Background. The reported incidence of noncurative laparotomies for pancreatic cancer using standard imaging (SI) techniques for staging remains high. The objectives of this study are to determine the ...diagnostic accuracy of diagnostic laparoscopy with ultrasound (DLUS) in assessing resectability of pancreatic tumors. Study Design. We systematically searched the literature for prospective studies investigating the accuracy of DLUS in determining resectability of pancreatic tumors. Results. 104 studies were initially identified and 19 prospective studies (1,573 patients) were included. DLUS correctly predicted resectability in 79% compared to 55% for SI. DLUS prevented noncurative laparotomies in 33%. Of those, the most frequent DLUS findings precluding resection were liver metastases, vascular involvement, and peritoneal metastases.
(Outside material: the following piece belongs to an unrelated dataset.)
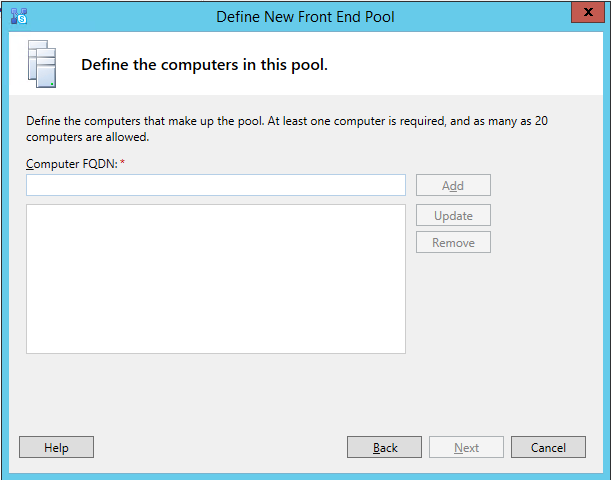
Task: Cancel the new pool wizard
Action: 548,447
DLUS had a morbidity rate of 0.8% with no mortalities. DLUS remained superior to SI when analyzing studies published only in the last five years (100% versus 81%), enrolling patients after the year 2000 (74% versus 58%), or comparing DLUS to modern multidimensional CT (100% versus 78%). Conclusion. DLUS seems to still have a role in the preoperative staging of pancreatic cancer. With its ability to detect liver metastases, vascular involvement, and peritoneal metastases, the use of DLUS leads to less noncurative laparotomies.